◆ **YOUR TASK**
Exact copies of all entries are expected.

◆ **DATA**
+---+

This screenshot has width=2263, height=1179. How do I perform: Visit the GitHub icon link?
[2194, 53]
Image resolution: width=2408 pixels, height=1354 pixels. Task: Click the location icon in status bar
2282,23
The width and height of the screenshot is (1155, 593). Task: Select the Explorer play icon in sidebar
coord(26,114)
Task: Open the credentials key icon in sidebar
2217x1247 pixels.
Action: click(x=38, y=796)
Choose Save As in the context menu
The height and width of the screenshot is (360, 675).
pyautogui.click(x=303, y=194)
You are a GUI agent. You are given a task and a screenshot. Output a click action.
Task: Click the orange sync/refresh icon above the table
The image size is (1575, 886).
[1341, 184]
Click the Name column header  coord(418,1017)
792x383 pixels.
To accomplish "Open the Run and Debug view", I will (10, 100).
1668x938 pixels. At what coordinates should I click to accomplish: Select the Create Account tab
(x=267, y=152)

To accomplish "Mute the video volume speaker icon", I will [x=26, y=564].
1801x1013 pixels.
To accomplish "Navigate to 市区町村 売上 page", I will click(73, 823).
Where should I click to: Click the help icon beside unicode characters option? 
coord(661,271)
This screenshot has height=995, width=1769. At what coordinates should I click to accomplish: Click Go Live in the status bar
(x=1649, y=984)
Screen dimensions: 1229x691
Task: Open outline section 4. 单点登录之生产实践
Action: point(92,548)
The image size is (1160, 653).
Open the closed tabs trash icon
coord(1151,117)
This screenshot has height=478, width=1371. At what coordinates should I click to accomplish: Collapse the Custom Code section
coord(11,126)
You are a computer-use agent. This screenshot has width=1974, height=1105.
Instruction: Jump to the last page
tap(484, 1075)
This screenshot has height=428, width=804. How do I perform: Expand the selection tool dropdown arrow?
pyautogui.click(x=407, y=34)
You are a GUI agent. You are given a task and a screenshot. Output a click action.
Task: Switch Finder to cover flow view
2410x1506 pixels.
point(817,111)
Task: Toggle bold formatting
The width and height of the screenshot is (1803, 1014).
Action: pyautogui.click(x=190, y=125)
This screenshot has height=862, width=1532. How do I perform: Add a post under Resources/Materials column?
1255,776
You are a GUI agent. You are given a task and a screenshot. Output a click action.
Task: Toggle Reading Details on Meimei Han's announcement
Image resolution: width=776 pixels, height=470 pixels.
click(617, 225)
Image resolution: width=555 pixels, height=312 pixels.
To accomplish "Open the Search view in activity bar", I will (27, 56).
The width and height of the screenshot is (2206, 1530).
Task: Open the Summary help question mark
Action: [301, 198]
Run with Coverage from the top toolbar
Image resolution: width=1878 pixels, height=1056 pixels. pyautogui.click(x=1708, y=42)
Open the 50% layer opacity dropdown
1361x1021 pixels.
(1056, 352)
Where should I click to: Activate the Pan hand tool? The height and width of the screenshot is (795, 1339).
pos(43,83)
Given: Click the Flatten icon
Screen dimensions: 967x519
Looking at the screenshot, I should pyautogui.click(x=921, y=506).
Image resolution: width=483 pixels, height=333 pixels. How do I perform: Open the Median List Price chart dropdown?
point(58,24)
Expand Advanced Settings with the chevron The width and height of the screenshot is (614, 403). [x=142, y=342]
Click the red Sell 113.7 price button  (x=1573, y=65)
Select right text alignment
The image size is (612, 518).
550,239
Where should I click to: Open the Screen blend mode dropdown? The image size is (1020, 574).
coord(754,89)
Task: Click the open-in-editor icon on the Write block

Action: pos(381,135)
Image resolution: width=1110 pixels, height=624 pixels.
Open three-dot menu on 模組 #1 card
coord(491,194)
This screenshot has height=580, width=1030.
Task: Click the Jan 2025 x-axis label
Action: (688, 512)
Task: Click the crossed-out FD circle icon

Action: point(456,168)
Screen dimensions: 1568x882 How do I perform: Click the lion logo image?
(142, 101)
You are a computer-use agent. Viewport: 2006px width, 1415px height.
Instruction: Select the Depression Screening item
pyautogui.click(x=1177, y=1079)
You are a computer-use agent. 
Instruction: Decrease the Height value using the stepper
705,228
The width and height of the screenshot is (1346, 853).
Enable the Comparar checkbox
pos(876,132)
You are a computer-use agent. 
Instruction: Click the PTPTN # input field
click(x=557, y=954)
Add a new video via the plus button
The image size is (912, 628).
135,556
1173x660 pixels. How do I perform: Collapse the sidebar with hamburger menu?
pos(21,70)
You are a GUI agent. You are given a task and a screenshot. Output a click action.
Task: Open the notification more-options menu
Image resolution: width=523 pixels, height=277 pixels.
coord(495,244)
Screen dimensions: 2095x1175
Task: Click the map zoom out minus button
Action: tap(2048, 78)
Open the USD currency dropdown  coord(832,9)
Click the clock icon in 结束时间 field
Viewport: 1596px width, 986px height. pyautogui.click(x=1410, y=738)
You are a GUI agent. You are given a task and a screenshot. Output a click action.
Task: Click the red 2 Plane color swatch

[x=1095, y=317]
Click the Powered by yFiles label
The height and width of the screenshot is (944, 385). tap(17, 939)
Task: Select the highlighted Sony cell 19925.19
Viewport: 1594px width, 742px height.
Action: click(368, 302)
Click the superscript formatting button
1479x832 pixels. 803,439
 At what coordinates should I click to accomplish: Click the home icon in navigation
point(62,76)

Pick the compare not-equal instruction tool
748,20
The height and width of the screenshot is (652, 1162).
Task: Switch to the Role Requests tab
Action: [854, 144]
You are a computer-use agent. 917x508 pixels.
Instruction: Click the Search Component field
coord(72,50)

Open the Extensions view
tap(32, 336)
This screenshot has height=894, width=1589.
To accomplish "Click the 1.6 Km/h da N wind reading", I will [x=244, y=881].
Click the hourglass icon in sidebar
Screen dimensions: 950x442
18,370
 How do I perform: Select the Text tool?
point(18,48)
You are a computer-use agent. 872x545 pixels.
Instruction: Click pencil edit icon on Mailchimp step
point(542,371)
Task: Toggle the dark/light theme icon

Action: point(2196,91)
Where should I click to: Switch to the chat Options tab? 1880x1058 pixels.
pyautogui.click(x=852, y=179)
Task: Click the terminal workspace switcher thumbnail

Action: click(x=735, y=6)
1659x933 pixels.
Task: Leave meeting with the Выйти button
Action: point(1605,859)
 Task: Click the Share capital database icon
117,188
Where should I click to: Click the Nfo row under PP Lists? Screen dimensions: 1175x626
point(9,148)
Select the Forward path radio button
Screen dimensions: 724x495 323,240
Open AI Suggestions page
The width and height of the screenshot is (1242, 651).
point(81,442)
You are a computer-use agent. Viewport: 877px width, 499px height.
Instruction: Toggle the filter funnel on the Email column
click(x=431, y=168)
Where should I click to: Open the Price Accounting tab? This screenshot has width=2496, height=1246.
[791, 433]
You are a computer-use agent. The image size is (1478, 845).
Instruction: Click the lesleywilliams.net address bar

+---+

◆ **COMPLETED TASK**
This screenshot has width=2263, height=1179. How do I perform: Visit the GitHub icon link?
[2194, 53]
Image resolution: width=2408 pixels, height=1354 pixels. Task: Click the location icon in status bar
2282,23
The width and height of the screenshot is (1155, 593). Task: Select the Explorer play icon in sidebar
coord(26,114)
Task: Open the credentials key icon in sidebar
2217x1247 pixels.
Action: click(x=38, y=796)
Choose Save As in the context menu
The height and width of the screenshot is (360, 675).
pyautogui.click(x=303, y=194)
You are a GUI agent. You are given a task and a screenshot. Output a click action.
Task: Click the orange sync/refresh icon above the table
The image size is (1575, 886).
[1341, 184]
Click the Name column header  coord(418,1017)
792x383 pixels.
To accomplish "Open the Run and Debug view", I will (10, 100).
1668x938 pixels. At what coordinates should I click to accomplish: Select the Create Account tab
(x=267, y=152)

To accomplish "Mute the video volume speaker icon", I will [x=26, y=564].
1801x1013 pixels.
To accomplish "Navigate to 市区町村 売上 page", I will click(73, 823).
Where should I click to: Click the help icon beside unicode characters option? 
coord(661,271)
This screenshot has height=995, width=1769. At what coordinates should I click to accomplish: Click Go Live in the status bar
(x=1649, y=984)
Screen dimensions: 1229x691
Task: Open outline section 4. 单点登录之生产实践
Action: point(92,548)
The image size is (1160, 653).
Open the closed tabs trash icon
coord(1151,117)
This screenshot has height=478, width=1371. At what coordinates should I click to accomplish: Collapse the Custom Code section
coord(11,126)
You are a computer-use agent. This screenshot has width=1974, height=1105.
Instruction: Jump to the last page
tap(484, 1075)
This screenshot has height=428, width=804. How do I perform: Expand the selection tool dropdown arrow?
pyautogui.click(x=407, y=34)
You are a GUI agent. You are given a task and a screenshot. Output a click action.
Task: Switch Finder to cover flow view
2410x1506 pixels.
point(817,111)
Task: Toggle bold formatting
The width and height of the screenshot is (1803, 1014).
Action: pyautogui.click(x=190, y=125)
This screenshot has height=862, width=1532. How do I perform: Add a post under Resources/Materials column?
1255,776
You are a GUI agent. You are given a task and a screenshot. Output a click action.
Task: Toggle Reading Details on Meimei Han's announcement
Image resolution: width=776 pixels, height=470 pixels.
click(617, 225)
Image resolution: width=555 pixels, height=312 pixels.
To accomplish "Open the Search view in activity bar", I will (27, 56).
The width and height of the screenshot is (2206, 1530).
Task: Open the Summary help question mark
Action: [301, 198]
Run with Coverage from the top toolbar
Image resolution: width=1878 pixels, height=1056 pixels. pyautogui.click(x=1708, y=42)
Open the 50% layer opacity dropdown
1361x1021 pixels.
(1056, 352)
Where should I click to: Activate the Pan hand tool? The height and width of the screenshot is (795, 1339).
pos(43,83)
Given: Click the Flatten icon
Screen dimensions: 967x519
Looking at the screenshot, I should pyautogui.click(x=921, y=506).
Image resolution: width=483 pixels, height=333 pixels. How do I perform: Open the Median List Price chart dropdown?
point(58,24)
Expand Advanced Settings with the chevron The width and height of the screenshot is (614, 403). [x=142, y=342]
Click the red Sell 113.7 price button  (x=1573, y=65)
Select right text alignment
The image size is (612, 518).
550,239
Where should I click to: Open the Screen blend mode dropdown? The image size is (1020, 574).
coord(754,89)
Task: Click the open-in-editor icon on the Write block

Action: pos(381,135)
Image resolution: width=1110 pixels, height=624 pixels.
Open three-dot menu on 模組 #1 card
coord(491,194)
This screenshot has height=580, width=1030.
Task: Click the Jan 2025 x-axis label
Action: (688, 512)
Task: Click the crossed-out FD circle icon

Action: point(456,168)
Screen dimensions: 1568x882 How do I perform: Click the lion logo image?
(142, 101)
You are a computer-use agent. Viewport: 2006px width, 1415px height.
Instruction: Select the Depression Screening item
pyautogui.click(x=1177, y=1079)
You are a computer-use agent. 
Instruction: Decrease the Height value using the stepper
705,228
The width and height of the screenshot is (1346, 853).
Enable the Comparar checkbox
pos(876,132)
You are a computer-use agent. 
Instruction: Click the PTPTN # input field
click(x=557, y=954)
Add a new video via the plus button
The image size is (912, 628).
135,556
1173x660 pixels. How do I perform: Collapse the sidebar with hamburger menu?
pos(21,70)
You are a GUI agent. You are given a task and a screenshot. Output a click action.
Task: Open the notification more-options menu
Image resolution: width=523 pixels, height=277 pixels.
coord(495,244)
Screen dimensions: 2095x1175
Task: Click the map zoom out minus button
Action: tap(2048, 78)
Open the USD currency dropdown  coord(832,9)
Click the clock icon in 结束时间 field
Viewport: 1596px width, 986px height. pyautogui.click(x=1410, y=738)
You are a GUI agent. You are given a task and a screenshot. Output a click action.
Task: Click the red 2 Plane color swatch

[x=1095, y=317]
Click the Powered by yFiles label
The height and width of the screenshot is (944, 385). tap(17, 939)
Task: Select the highlighted Sony cell 19925.19
Viewport: 1594px width, 742px height.
Action: click(368, 302)
Click the superscript formatting button
1479x832 pixels. 803,439
 At what coordinates should I click to accomplish: Click the home icon in navigation
point(62,76)

Pick the compare not-equal instruction tool
748,20
The height and width of the screenshot is (652, 1162).
Task: Switch to the Role Requests tab
Action: [854, 144]
You are a computer-use agent. 917x508 pixels.
Instruction: Click the Search Component field
coord(72,50)

Open the Extensions view
tap(32, 336)
This screenshot has height=894, width=1589.
To accomplish "Click the 1.6 Km/h da N wind reading", I will [x=244, y=881].
Click the hourglass icon in sidebar
Screen dimensions: 950x442
18,370
 How do I perform: Select the Text tool?
point(18,48)
You are a computer-use agent. 872x545 pixels.
Instruction: Click pencil edit icon on Mailchimp step
point(542,371)
Task: Toggle the dark/light theme icon

Action: point(2196,91)
Where should I click to: Switch to the chat Options tab? 1880x1058 pixels.
pyautogui.click(x=852, y=179)
Task: Click the terminal workspace switcher thumbnail

Action: click(x=735, y=6)
1659x933 pixels.
Task: Leave meeting with the Выйти button
Action: point(1605,859)
 Task: Click the Share capital database icon
117,188
Where should I click to: Click the Nfo row under PP Lists? Screen dimensions: 1175x626
point(9,148)
Select the Forward path radio button
Screen dimensions: 724x495 323,240
Open AI Suggestions page
The width and height of the screenshot is (1242, 651).
point(81,442)
You are a computer-use agent. Viewport: 877px width, 499px height.
Instruction: Toggle the filter funnel on the Email column
click(x=431, y=168)
Where should I click to: Open the Price Accounting tab? This screenshot has width=2496, height=1246.
[791, 433]
You are a computer-use agent. The image size is (1478, 845).
Instruction: Click the lesleywilliams.net address bar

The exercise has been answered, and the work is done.